If MMR vaccine has been a part of the routine immunization schedule for decades, why do some communities have low MMR vaccination rates? In every state, MMR is one of the vaccines required for school attendance. And, nationally, MMR rates are greater than 90%. Yet, despite requirements, almost every state allows exemptions based upon personal or religious beliefs. And there are a wide range of reasons some parents refuse vaccination or choose to pursue an exemption. For example, some religious communities refuse vaccines based upon interpretation of religious teachings. And some parents refuse MMR vaccine because of vaccine safety concerns related to autism. While there is no explicit content barring vaccination in major religious texts and no evidence of any association between vaccines and autism, some parents still seek exemption on these grounds. 

Preventing Outbreaks

Simply, the best prevention tool that we have for both is the MMR vaccine.

What can we do to prevent or stop mumps and measles outbreaks? Simply, the best prevention tool that we have for both is the MMR vaccine. Be sure that your patients, whether children or adults, are up to date as per current recommendations. Early identification of cases of mumps and measles is also important. When we suspect cases, we can use appropriate isolation practices to prevent further spread. We can also identify contacts to make sure they are protected. 

For mumps specifically, it is time to implement requirements that all university and college students are up to date on their MMR vaccine and provide documentation of vaccine receipt. It is also important to consider a third MMR booster dose for people who are at risk of being exposed to mumps cases when there is an outbreak. At Temple, this has meant setting up vaccination clinics to provide MMR vaccine to students. 

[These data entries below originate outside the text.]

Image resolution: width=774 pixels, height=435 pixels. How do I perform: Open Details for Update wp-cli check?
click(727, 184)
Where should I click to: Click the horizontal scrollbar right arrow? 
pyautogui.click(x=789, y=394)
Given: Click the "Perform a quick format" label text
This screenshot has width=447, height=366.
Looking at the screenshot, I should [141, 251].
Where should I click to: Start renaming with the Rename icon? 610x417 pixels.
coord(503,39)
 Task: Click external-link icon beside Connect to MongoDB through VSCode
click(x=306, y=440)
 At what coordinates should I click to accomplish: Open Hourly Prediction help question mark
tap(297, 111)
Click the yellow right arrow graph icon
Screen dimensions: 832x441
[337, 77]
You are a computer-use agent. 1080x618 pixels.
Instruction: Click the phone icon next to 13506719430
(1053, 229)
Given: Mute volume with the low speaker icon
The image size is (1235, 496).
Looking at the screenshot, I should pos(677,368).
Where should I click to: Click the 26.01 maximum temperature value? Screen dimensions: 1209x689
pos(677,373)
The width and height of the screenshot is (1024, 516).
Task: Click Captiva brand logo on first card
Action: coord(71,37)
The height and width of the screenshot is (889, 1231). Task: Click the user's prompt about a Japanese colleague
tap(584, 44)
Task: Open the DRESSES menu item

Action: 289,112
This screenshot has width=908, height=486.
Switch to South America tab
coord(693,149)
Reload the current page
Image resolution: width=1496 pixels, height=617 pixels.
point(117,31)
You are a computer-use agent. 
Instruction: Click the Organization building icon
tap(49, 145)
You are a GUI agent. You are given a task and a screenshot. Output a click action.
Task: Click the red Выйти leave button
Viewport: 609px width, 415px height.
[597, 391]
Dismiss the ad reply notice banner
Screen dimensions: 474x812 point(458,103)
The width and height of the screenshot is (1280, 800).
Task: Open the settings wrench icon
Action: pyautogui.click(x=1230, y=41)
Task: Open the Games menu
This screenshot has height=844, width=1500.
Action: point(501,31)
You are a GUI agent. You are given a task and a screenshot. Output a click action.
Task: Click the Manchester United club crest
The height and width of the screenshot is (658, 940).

For measles, we are encouraging providers to remain vigilant and consider measles when seeing patients with fever and a rash, especially if they have traveled domestically or internationally. Talk to your patients and their families about any vaccine-related concerns, especially if they have a history of vaccine refusal. Know about resources to help address specific questions, such as concerns about vaccine safety. And consider partnering with community leaders to communicate the importance of vaccination. 

Healthcare providers should also use our immunization registry, Philavax, to check your patients’ immunization histories and keep patients, especially students, up to date on their MMR. The Vaccines for Children (VFC) program can help you provide vaccines for publicly, under – or uninsured kids up to the age of 19. 

Working together we can keep measles and mumps from spreading any further this spring and keep everyone healthy to enjoy this wonderful weather.